Notes
- What can be turned into a torch.tensor?
- a py list or a sequence
- a dimensional request can be passed into it and a corresponding tensor to be constructed. Like this:
- torch.zeros([2, 4], dtype=torch.int32) or torch.randn((2,2,2,2,2,2,2,2,2,2))
- in bengio 2003 nlp paper, why is the embedding used in the input layer for those 17000 words? – AN: one word, efficiency. The traditional one-hot encoded word representation is very sparse and inefficient and it’s a curse of dimensionality. This embedding being efficient enables processing of larger vocabularies.
- In here, we say it’s a curse of dimensionality. And “dimension” refers to the length of a one-hot vector, which is the number of all words in the vocabulary. It doesn’t refer to the dimension of the training set, which is always 2D.
- what exactly is the curse of dimensionality? – AN: many ml problems become exceedingly difficult as the number of variables (aka dimensions) increases because more examples are needed to adequately fill up/explain the data space that becomes larger as number of dimensions increases.
- Two different interpretations of the embedding layer:
- w/o one-hot encoding: simply a matrix value retrieval process where the embedding value is retrieved from the matrix C when an index is given
- w one-hot encoding: a linear layer in the ann where C represents the weight matrix.
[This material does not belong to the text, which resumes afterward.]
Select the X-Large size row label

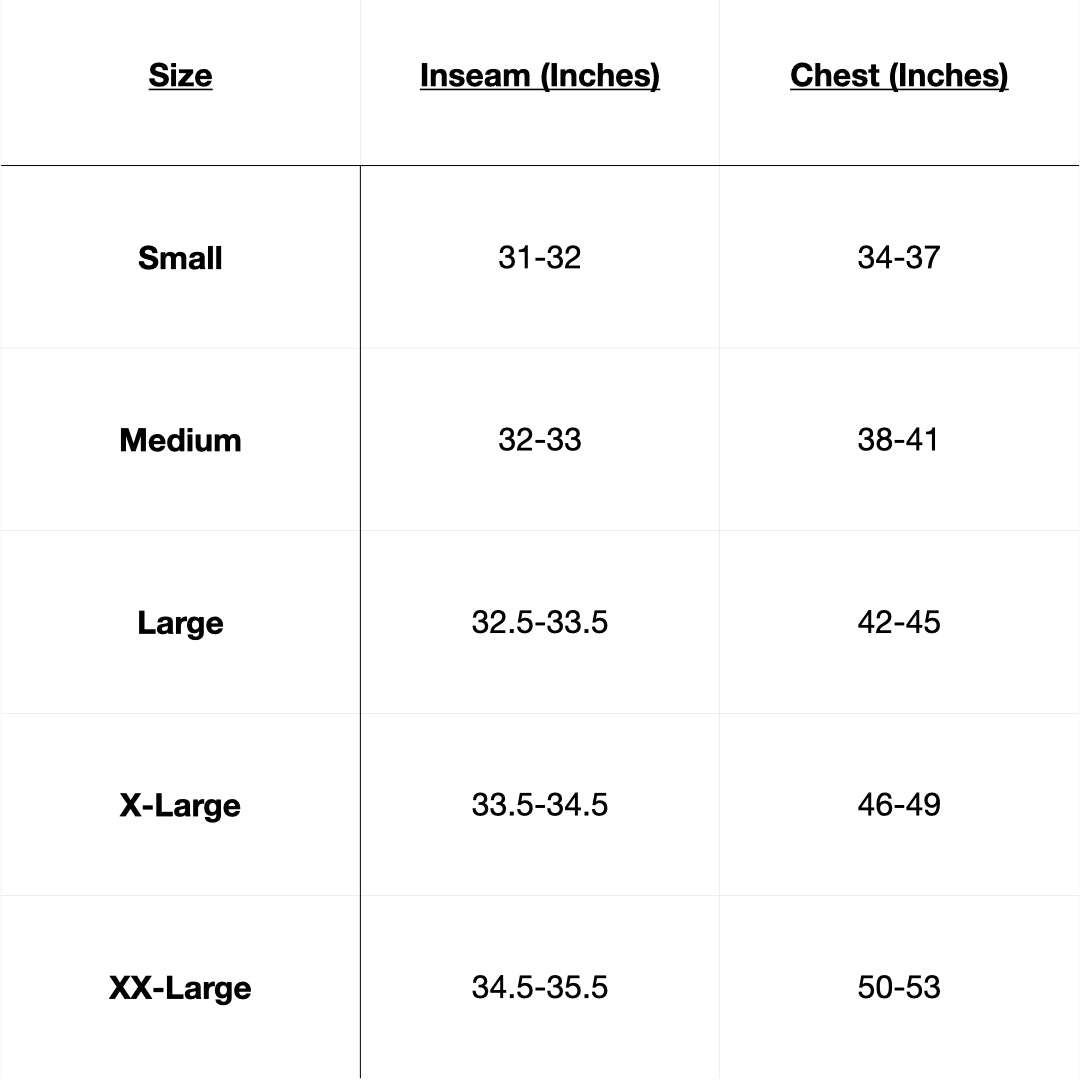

The one-hot encoded char, which looks like [0,0,0,1,0,0…], is matrix multiplied by C (i.e., a linear operation) to get the output of this layer.
Qs:
- what would happen if I unbind the last dimension? torch.unbind(emb, 2)? Do I get torch.Size([32, 3]) or torch.Size([32, 3,1])? My guess is the second. – The correct answer is torch.Size([32, 3]) because torch.unbind REMOVES the specified dimension.